Georg Karađorđević of Serbia ( Serbian - Cyrillic Đorđe Karađorđević ; born August 27, 1887 in Cetinje , Montenegro , † October 17, 1972 in Belgrade , Yugoslavia ) was Crown Prince of Serbia from 1903 to 1909 .

Life

Georg was the eldest son of the future King Peter I of Serbia (1844–1921) and his wife Princess Ljubica "Zorka" of Montenegro (1864–1890), daughter of King Nikola I of Montenegro and Milena Vukotić .

He was brought up at his grandfather's court until his mother's death, and after 1890 he grew up first in Geneva and later in Russia with his aunts, the Grand Duchesses Militza and Anastasia . He studied at the cadet school in Saint Petersburg . After the murder of the Serbian King Aleksandar Obrenović in 1903 by liberal officers under Dragutin Dimitrijević , the Serbian National Assembly, under the influence of Nikola Pašić's Radical People's Party, decided to bring his father back from his exile in Geneva and proclaim him King of Serbia. Now as Crown Prince he returned to his father in Serbia.

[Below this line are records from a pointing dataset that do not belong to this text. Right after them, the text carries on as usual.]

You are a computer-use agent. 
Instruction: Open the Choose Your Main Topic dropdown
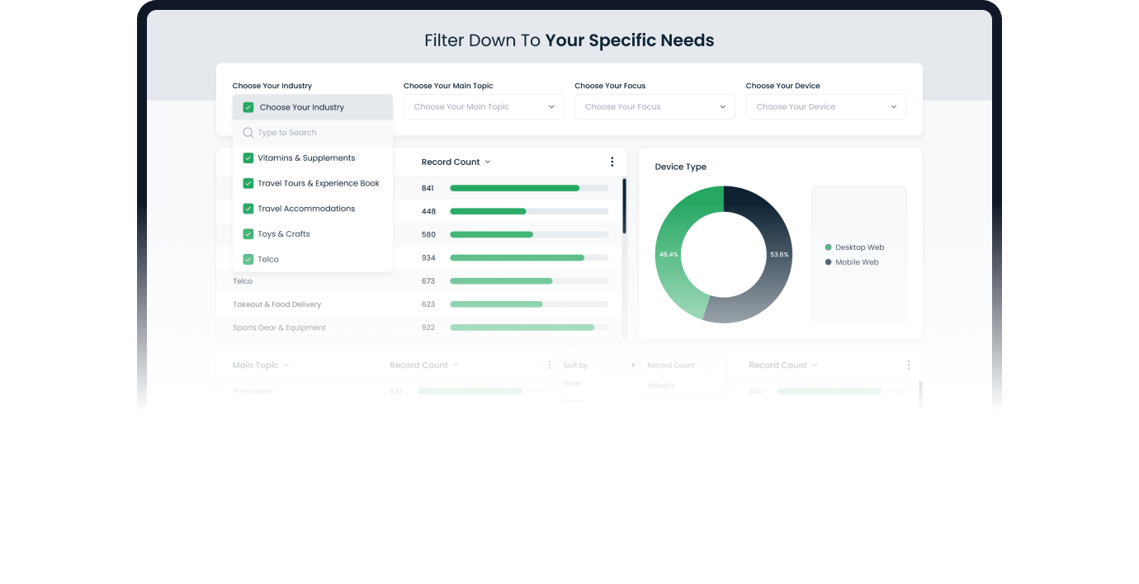483,106
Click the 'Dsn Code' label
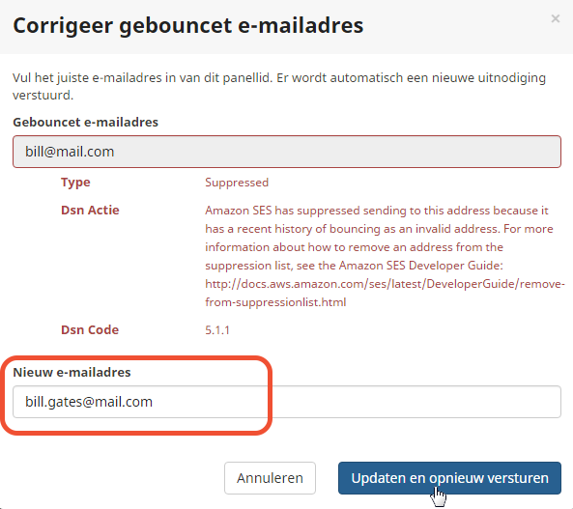The height and width of the screenshot is (509, 573). pos(90,330)

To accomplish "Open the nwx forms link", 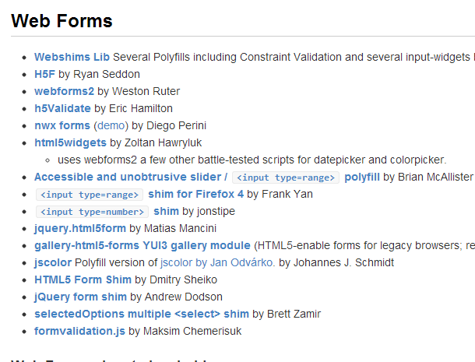I will pos(62,125).
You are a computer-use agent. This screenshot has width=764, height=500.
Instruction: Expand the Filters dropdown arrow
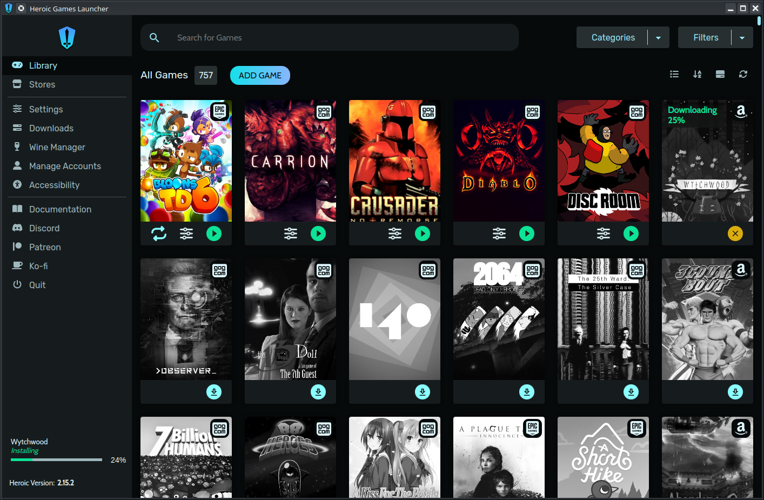point(742,38)
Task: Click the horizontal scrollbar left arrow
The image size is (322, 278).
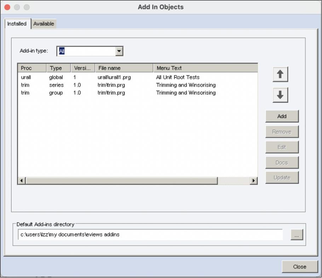Action: [x=22, y=181]
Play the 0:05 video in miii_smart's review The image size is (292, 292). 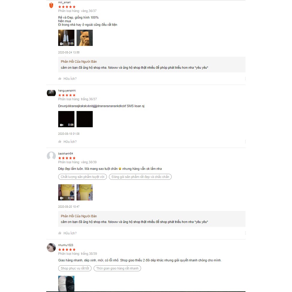(x=66, y=38)
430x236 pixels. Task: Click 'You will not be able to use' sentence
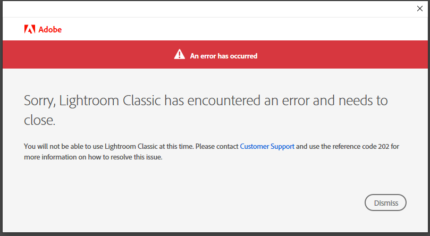tap(63, 146)
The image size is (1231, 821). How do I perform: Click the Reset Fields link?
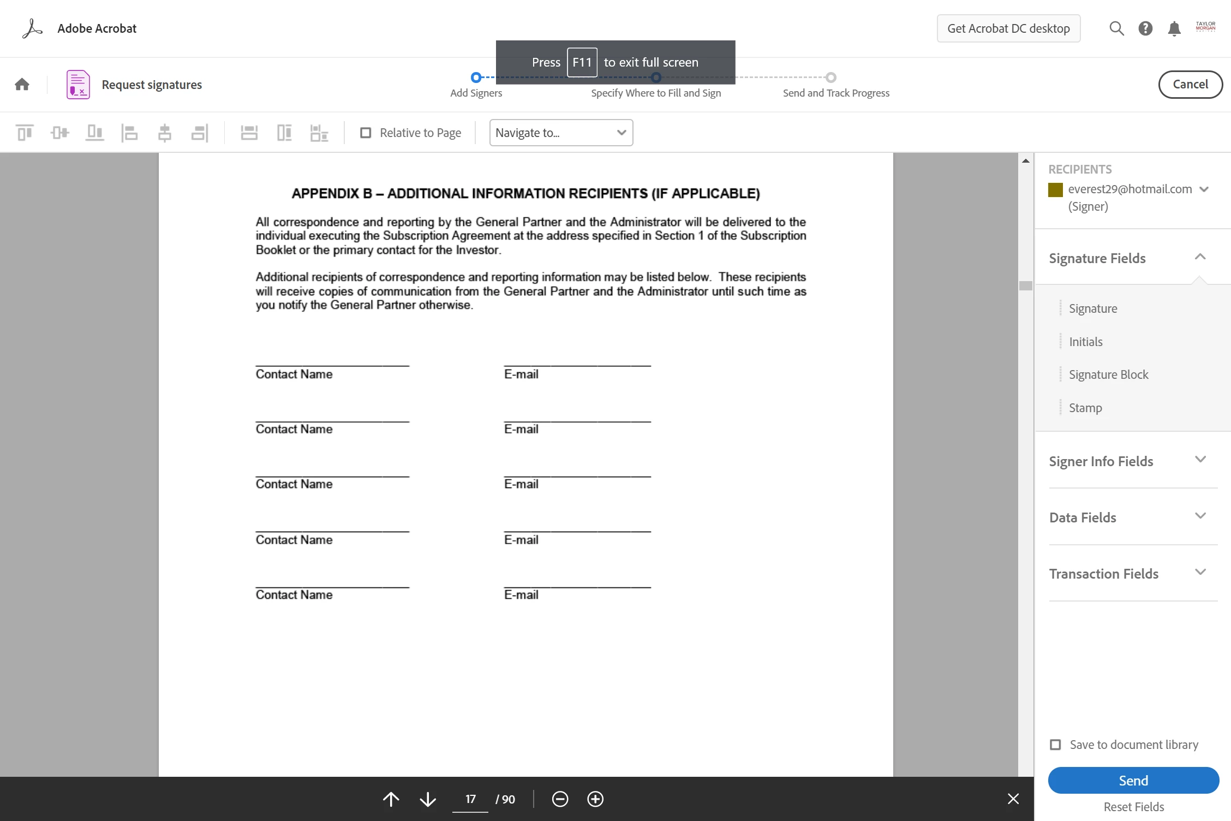click(x=1133, y=807)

Crown Prince Georg belonged to an aggressive group of officers , of which he was the spokesman. During a binge drinking with his friends, he kicked his servant Stevan Kolaković so badly in a fit of anger that he died as a result. In 1909 he was declared insane and his rights to the throne were revoked in favor of his younger brother Alexander (1888–1934).

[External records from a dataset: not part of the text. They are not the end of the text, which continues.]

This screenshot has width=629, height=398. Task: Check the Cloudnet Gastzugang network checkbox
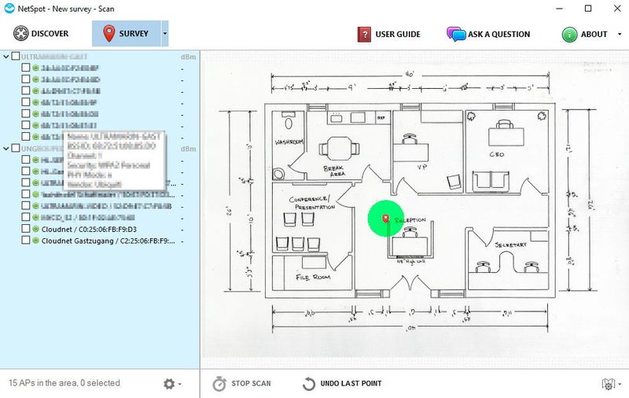[26, 241]
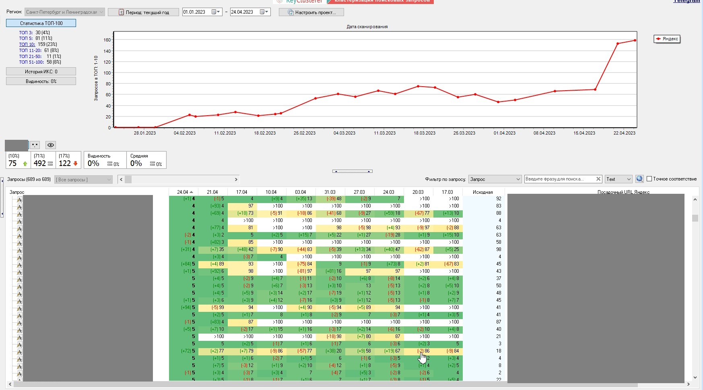Enable Точное соответствие checkbox
The height and width of the screenshot is (390, 703).
tap(649, 179)
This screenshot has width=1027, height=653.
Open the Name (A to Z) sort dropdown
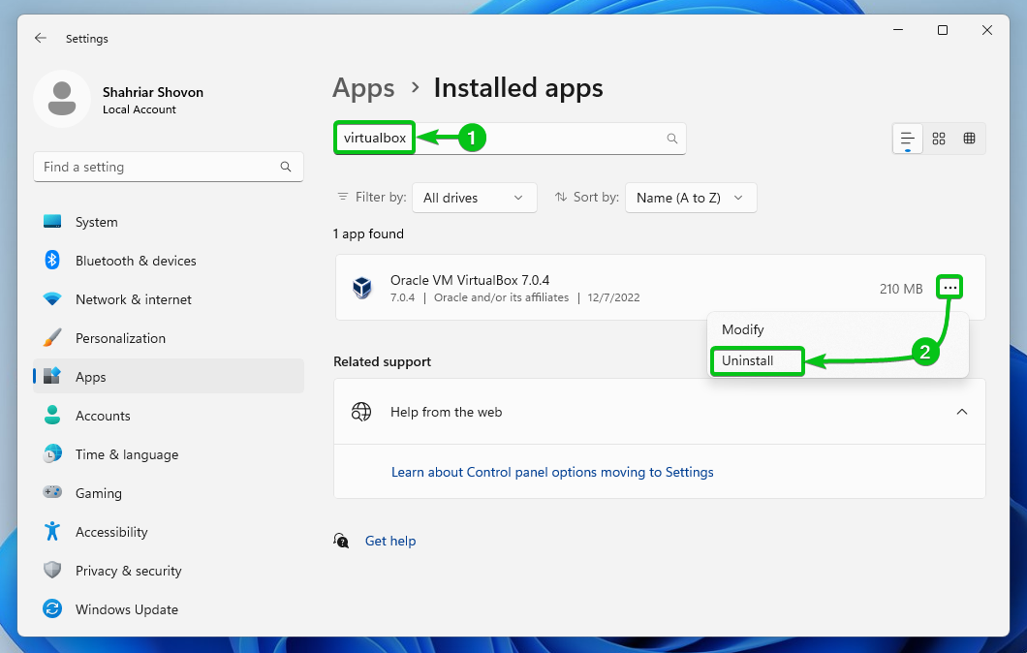coord(690,197)
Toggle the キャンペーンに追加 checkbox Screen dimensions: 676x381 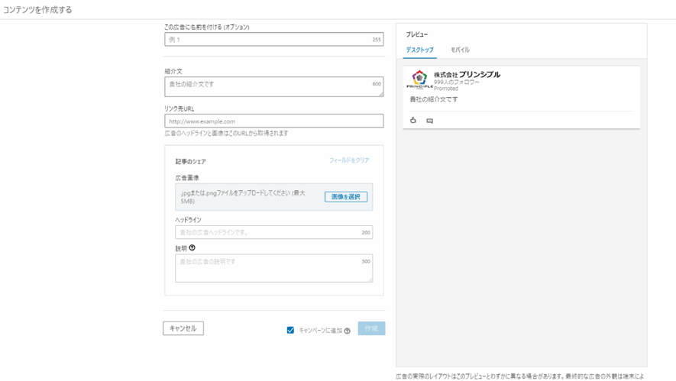pos(290,331)
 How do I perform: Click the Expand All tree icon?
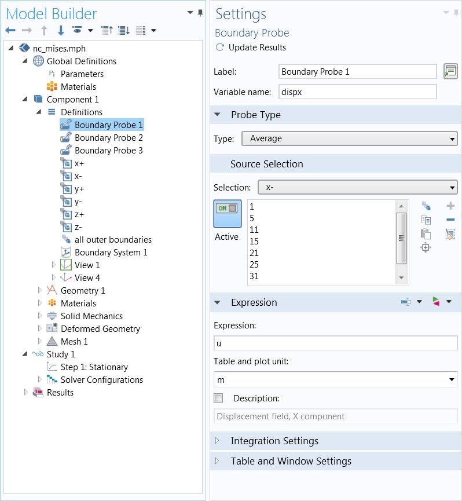coord(124,30)
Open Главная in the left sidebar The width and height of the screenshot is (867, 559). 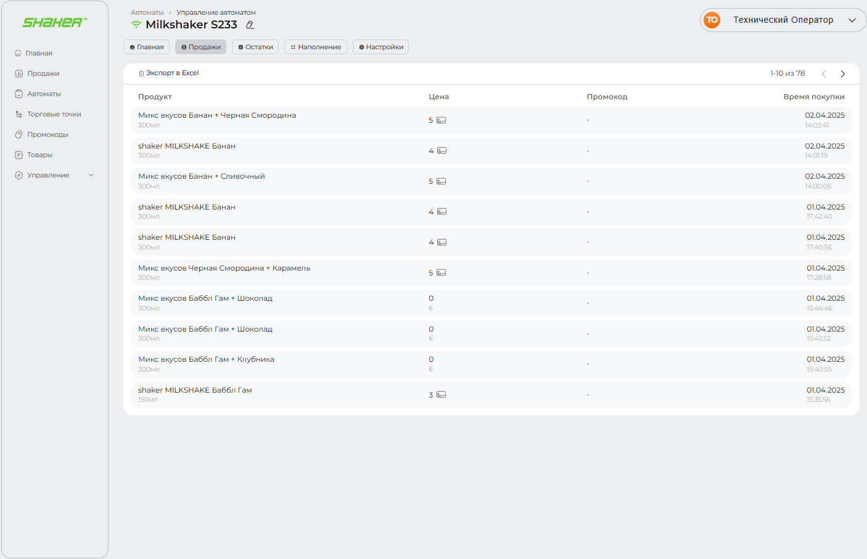[39, 54]
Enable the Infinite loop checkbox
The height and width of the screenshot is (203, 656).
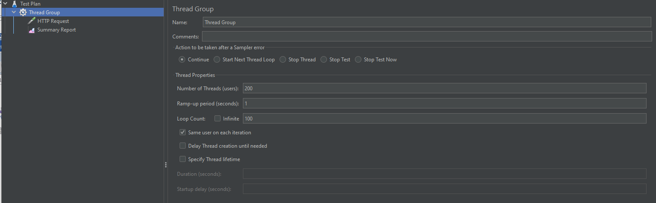(218, 118)
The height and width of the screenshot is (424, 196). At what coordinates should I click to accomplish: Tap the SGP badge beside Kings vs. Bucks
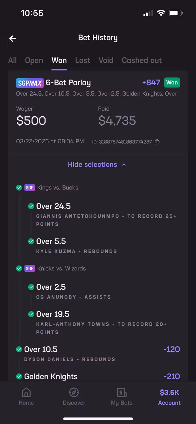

Prince Georg took part in the Balkan Wars and the First World War, where he was seriously wounded in the battle of Mačkov near Krupanj in 1914. After the death of his father († 1921) and the coronation of Alexander, the enmity between the brothers increased. In 1925 he was admitted to an institution for the mentally ill near Niš . After the death of his brother in 1934, Prince Georg hoped that the new regime would free him. Instead, he went to prison and was liberated by the Germans in 1941. After the Second World War , his family was expelled from the country; the communists only allowed himself to continue living in Belgrade. He later married Radmila Radonjić, but the marriage remained childless.

Prince George of Serbia died on October 17, 1972 in Belgrade and has been in the family crypt of the Karadjordjevic George's Church St. in the Topola buried where his wife is.

literature

He wrote his autobiography “Istina o mom životu” ( The Truth About My Life ).